_TEXT_:
--------------------
Tuesday, October 4, 2011

Amanda Knox DNA Evidence-Missing is her Vindication
















    ​There are dozens of reasons that Amanda Knox's and Raffaele Sollecito's convictions for murder were overturned in Perugia, Italy today.

    Here are the 10 of the most compelling.

    10. No motive. Amanda Knox was a typical college student on a study-abroad trip in Italy, and was, by all accounts, having the time of her life. Convincing her boyfriend (of about a week) and a complete stranger to kill her roommate, Meredith Kercher, would have benefited Knox is no way imaginable, other than to bring her good times in Italy to a screeching halt.

    9. A case built entirely on character. With an utter lack of physical evidence tying Knox and Sollecito to the murder, prosecutors instead attacked her character. Knox was called a "she-devil", a "spell-casting-witch", "evil incarnate" and all manner of colorful terms, each of which had no legal merit and was used only to get an emotional response from the jury. These kind of techniques would never fly in an American court. Yet because of this method and because of some strange behavior which was seized on by the media, Knox's character went on trial, instead of evidence. Fortunately, on appeal, evidence suddenly became important once again.

    8. A criminal prosecutor. Italian prosecutor Giuliano Mignini is, in nearly all aspects, a horrible human. This is a man who once arrested a journalist and falsely accused him of being the serial killer that he was writing about. He's been accused of having journalists beat up for writing negative things about him and of using interrogation techniques that might be straight out of Dick Cheney's handbook. Mignini was convicted of abusing his office last year and given a suspended sentence of 16 months in jail.

    7. No murder weapon. Prosecutors in the case said that a kitchen knife found in the home of Raffaele Sollecito was the weapon used in the murder. Further review by independent experts, however, concluded that there was no way that this knife made the wounds found on Kercher.

    6. Irresponsible media. During Knox's original trial, tabloids around the world (most blatantly in the UK and Italy) seized on every salacious report of supposed character flaws to be found in Knox and Sollecito. Naming her "Foxy Knoxy" after an old soccer nickname, the rags ran photos of Knox at parties, and went into detail about purchases of lingerie and sex toys, claiming that an adult woman in college who was sexually active must therefore be capable of rape and murder.

    5. No criminal history. Though it's possible that a person with no criminal history whatsoever might one day decide to conspire with two other people she barely knows to rape and murder a roommate, it's much more probable that that simply wouldn't happen. For Knox, a first-rate student, athlete and all-around good person, it's hard to imagine why she would suddenly throw that all away to commit a pointless murder.
--------------------
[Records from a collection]

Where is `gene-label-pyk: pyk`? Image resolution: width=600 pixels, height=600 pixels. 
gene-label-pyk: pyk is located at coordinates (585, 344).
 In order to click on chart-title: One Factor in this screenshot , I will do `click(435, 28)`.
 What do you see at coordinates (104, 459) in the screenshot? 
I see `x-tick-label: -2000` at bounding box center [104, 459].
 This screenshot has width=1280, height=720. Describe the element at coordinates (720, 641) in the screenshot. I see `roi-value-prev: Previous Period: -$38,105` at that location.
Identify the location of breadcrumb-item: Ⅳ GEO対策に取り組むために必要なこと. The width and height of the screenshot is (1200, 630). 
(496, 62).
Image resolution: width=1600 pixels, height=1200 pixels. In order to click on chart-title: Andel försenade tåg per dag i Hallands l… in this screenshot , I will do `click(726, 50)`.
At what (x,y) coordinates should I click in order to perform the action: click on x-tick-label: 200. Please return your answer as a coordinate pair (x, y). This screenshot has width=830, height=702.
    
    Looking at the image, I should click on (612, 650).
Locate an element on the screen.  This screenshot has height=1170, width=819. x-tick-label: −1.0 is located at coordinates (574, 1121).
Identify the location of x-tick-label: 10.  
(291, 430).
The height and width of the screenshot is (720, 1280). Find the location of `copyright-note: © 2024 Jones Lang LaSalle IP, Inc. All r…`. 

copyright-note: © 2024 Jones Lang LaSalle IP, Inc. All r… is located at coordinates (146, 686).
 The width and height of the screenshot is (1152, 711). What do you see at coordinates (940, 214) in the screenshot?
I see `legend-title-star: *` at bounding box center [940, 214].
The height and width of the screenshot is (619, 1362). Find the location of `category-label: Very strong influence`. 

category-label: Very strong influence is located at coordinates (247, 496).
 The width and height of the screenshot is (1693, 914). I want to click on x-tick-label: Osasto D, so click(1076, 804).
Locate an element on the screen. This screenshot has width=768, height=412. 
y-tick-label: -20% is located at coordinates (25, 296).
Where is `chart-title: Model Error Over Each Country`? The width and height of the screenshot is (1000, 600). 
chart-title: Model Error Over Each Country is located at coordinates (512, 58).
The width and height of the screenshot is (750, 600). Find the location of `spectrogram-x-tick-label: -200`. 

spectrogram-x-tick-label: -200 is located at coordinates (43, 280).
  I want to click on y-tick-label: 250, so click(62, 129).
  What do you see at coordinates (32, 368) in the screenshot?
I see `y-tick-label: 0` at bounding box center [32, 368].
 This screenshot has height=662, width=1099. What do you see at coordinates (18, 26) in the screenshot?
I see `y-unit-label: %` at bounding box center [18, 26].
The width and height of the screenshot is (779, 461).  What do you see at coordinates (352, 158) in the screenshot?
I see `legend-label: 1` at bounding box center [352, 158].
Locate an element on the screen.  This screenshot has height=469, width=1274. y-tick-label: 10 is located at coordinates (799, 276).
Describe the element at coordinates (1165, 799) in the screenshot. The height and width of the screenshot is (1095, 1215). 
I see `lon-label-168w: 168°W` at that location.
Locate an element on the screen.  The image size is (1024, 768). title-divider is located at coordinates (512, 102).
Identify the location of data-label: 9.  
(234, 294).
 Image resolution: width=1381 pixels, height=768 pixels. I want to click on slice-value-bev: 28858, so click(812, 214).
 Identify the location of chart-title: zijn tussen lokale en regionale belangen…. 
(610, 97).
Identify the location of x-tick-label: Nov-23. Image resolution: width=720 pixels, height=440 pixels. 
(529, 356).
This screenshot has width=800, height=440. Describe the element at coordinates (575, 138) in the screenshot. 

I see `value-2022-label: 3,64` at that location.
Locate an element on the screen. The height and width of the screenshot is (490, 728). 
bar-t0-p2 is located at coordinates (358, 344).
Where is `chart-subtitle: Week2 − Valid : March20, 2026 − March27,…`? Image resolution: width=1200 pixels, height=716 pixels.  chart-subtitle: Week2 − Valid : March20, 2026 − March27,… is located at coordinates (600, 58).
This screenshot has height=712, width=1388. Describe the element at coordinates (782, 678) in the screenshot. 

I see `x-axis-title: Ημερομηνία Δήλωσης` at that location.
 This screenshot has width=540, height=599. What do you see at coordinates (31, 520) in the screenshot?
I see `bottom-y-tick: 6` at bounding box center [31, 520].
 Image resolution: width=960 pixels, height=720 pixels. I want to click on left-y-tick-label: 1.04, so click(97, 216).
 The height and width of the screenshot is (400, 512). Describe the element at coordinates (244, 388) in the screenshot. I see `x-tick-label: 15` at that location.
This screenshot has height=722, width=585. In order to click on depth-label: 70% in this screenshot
--------------------
_DESCRIPTION OF THE TASK_:
Update the part of the Amanda Knox text that opens with the words "8. A criminal" and closes with "found on Kercher.", writing "outside specialists" in place of "independent experts".

_TASK ANSWER_:
8. A criminal prosecutor. Italian prosecutor Giuliano Mignini is, in nearly all aspects, a horrible human. This is a man who once arrested a journalist and falsely accused him of being the serial killer that he was writing about. He's been accused of having journalists beat up for writing negative things about him and of using interrogation techniques that might be straight out of Dick Cheney's handbook. Mignini was convicted of abusing his office last year and given a suspended sentence of 16 months in jail.

    7. No murder weapon. Prosecutors in the case said that a kitchen knife found in the home of Raffaele Sollecito was the weapon used in the murder. Further review by outside specialists, however, concluded that there was no way that this knife made the wounds found on Kercher.